- SR-73 highlighted in red

Route information
- Maintained by UDOT
- Length: 36.147 mi (58.173 km)
- Existed: 1933–present

Major junctions
- West end: SR-36 near Rush Valley
- SR-145 in Saratoga Springs I-15 in Lehi
- East end: US 89 in Lehi

Location
- Country: United States
- State: Utah

Highway system
- Utah State Highway System; Interstate; US; State; Minor; Scenic;
| ← SR-72 |  | → SR-74 |

= Utah State Route 73 =

State highway in Utah, United States

State Route 73 (SR-73) is a 36.147 mi state highway in the U.S. state of Utah, connecting the Rush, Cedar, and Utah Valleys. It is a discontinuous route in two segments; one long segment connecting SR-36 to Saratoga Springs, and one short segment within the city of Lehi.

==Route description==
===Western segment===
SR-73 begins at an intersection with SR-36 in the Rush Valley, northeast of the town of the same name. It heads southeasterly, climbing slightly to the edge of the Oquirrh Mountains, and then curving between the south end of the range and the Deseret Chemical Depot. When the highway reaches Fivemile Pass, a wind gap between the Oquirrh Mountains and Thorpe Hills, it curves northeast, joining the historic Central Overland Trail (Pony Express route) through the pass and descending into the Cedar Valley. At Fairfield, SR-73 curves north, while the old trail continues its northeasterly path as Lehi-Fairfield Road. The route again curves northeast at Cedar Fort, crossing the valley and passing between the Lake Mountains and Traverse Mountains. The route begins descending into the Utah Valley, curving into Pioneer Crossing. The eastern terminus of the western segment occurs at the intersection of Pioneer Crossing and Mountain View Corridor, which is also the western terminus of SR-145 and the southern terminus of SR-85.

===Eastern segment===
The eastern segment begins in Lehi, at the intersection of 850 East and Main Street. The route proceeds east on Main Street, crossing Interstate 15 before coming to its eastern terminus at US-89.

==History==
The state legislature defined State Route 73 in 1933, running from SR-68 (created in 1931) west of Lehi southwest via Cedar Fort, Fairfield and Topliff to SR-36. Up until Fivemile Pass, beyond Fairfield, this followed the present route of SR-73, but at Fivemile Pass the route curved southwesterly, generally following the former Fairfield Branch of the Union Pacific Railroad. Two years later, the portion west of Fairfield was dropped, in favor of a routing south from Fairfield to SR-26 (now US-6) near Eureka. State Route 180 was also created in 1935, beginning at SR-36 south of Stockton and heading east through Ophir Canyon to Ophir and southeast through the Oquirrh Mountains to Mercur. State Route 202 was defined in 1939 as an eastern approach to Mercur, splitting off SR-73 north of Fairfield and climbing Manning Canyon, and in 1941 the portion of SR-180 between Ophir and Mercur was removed from the state highway system, with an extension of SR-202 west down Mercur Canyon to SR-180 replacing it.
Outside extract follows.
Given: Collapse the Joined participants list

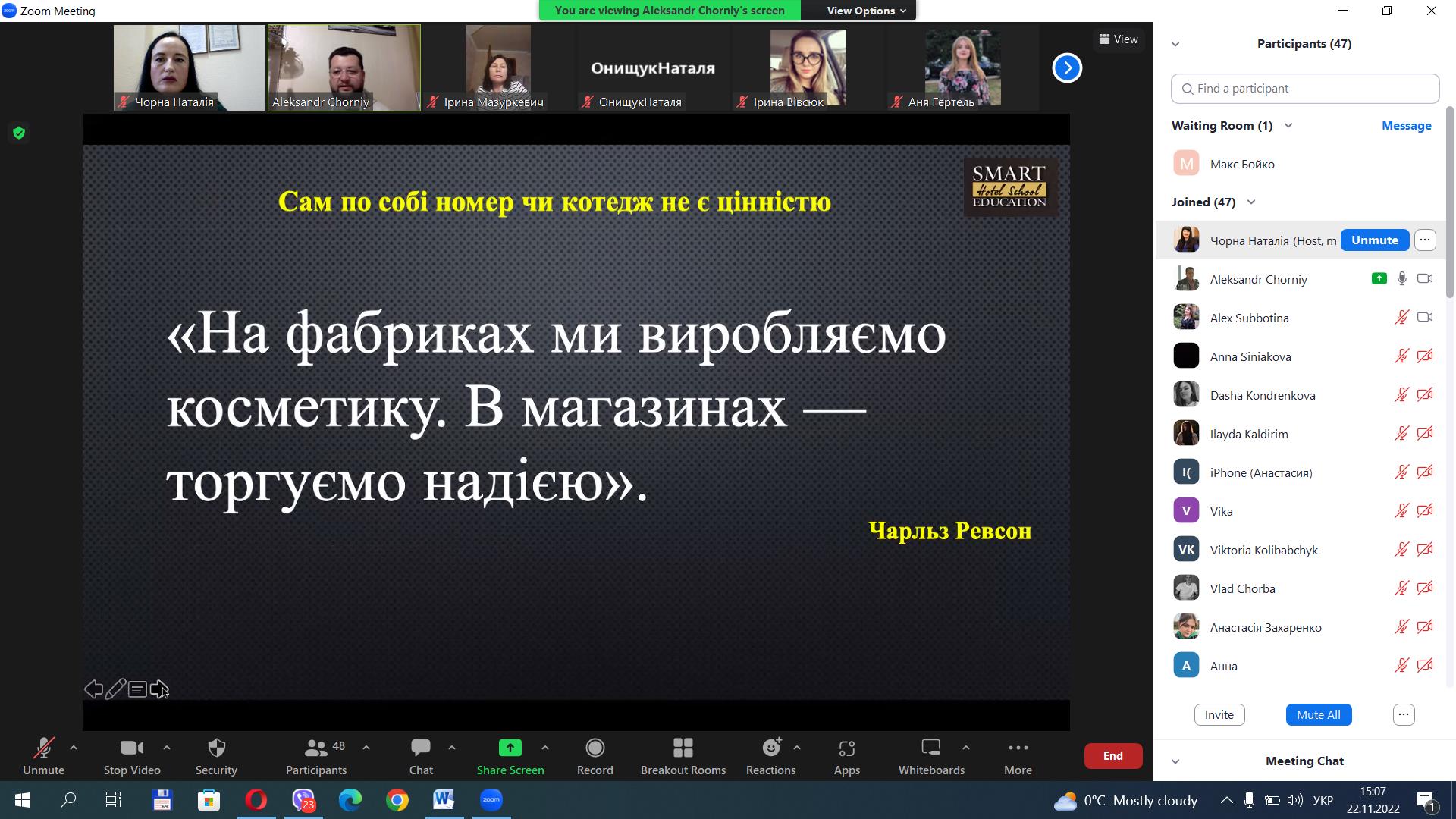Looking at the screenshot, I should 1251,202.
SR-73 was realigned again in 1945, turning southwest between Cedar Fort and Fairfield, absorbing the beginning of SR-202, and continuing southwest to a point between Fairfield and Fivemile Pass. The remainder of the route followed its present alignment to SR-36, replacing the portions of SR-202 and SR-180 that lay outside the canyons in the Rush Valley. The part of former SR-73 from Fairfield north to the junction south of Cedar Fort became State Route 191, while the part south of Fairfield was given to the county. SR-202 was cut back to only the portion in Mercur Canyon, with the Manning Canyon piece dropped. Finally, a connection from the Deseret Chemical Depot north to SR-73 near its west end, constructed with federal aid in 1942, was numbered State Route 198. In short, SR-73 now connected SR-36 to SR-68, with four spurs from west to east: SR-198 to the chemical depot, SR-180 to Ophir, SR-202 to Mercur, and SR-191 to Fairfield.
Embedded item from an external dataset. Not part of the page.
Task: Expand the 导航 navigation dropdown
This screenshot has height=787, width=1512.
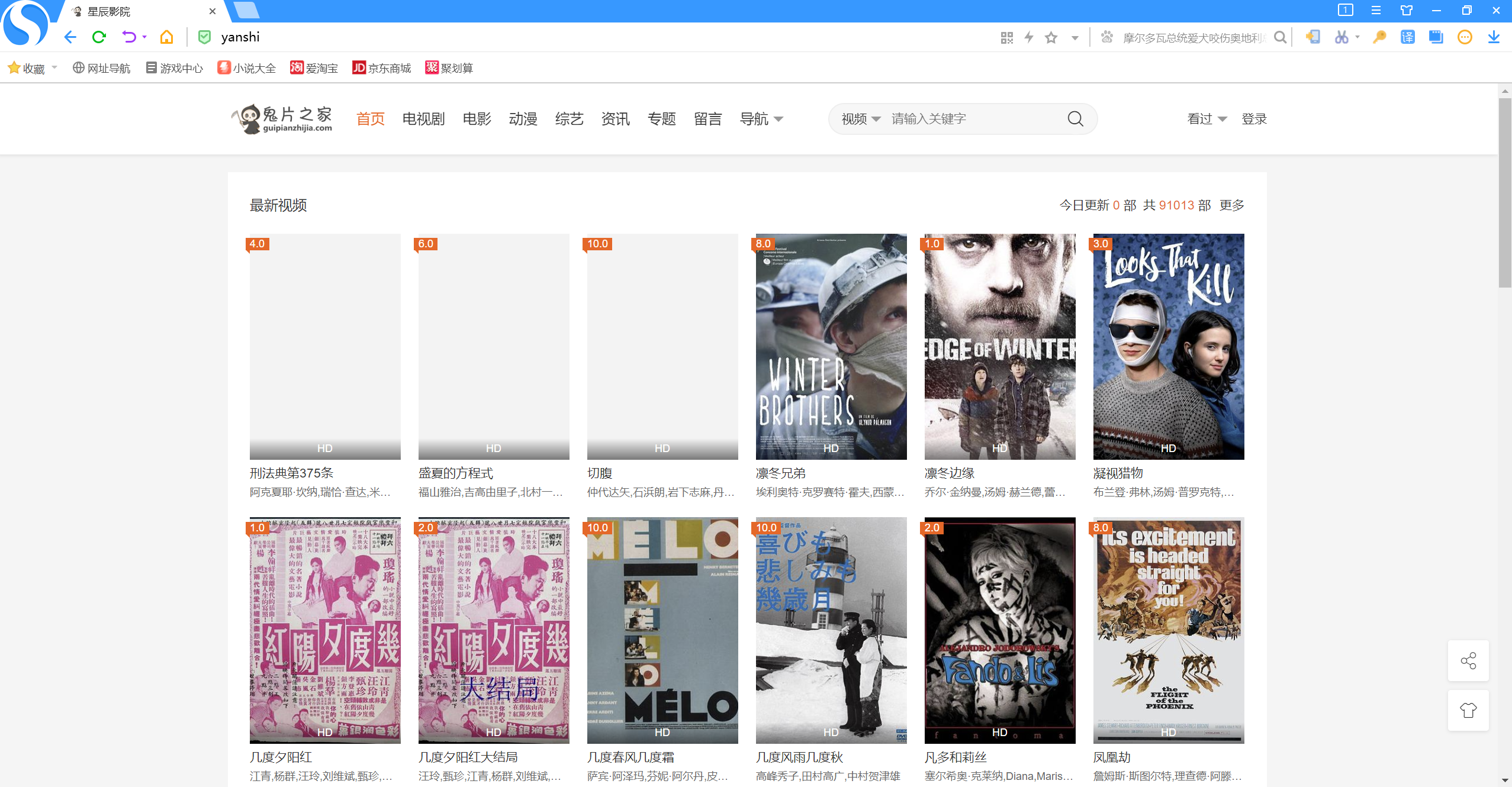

Over the next two decades, all four spurs disappeared. The first two to go were SR-191 and SR-202, both eliminated in 1953. This completely removed Mercur from the state highway system, but Fairfield was kept by moving SR-73 to its current alignment through that community. SR-180 was eliminated in 1961, and SR-198 was deleted in 1969. Due to a southerly extension of SR-68 in 1960, splitting at the SR-73 intersection, the portion of SR-68 into Lehi was renumbered as an extension of SR-73, which gained its current length at that time.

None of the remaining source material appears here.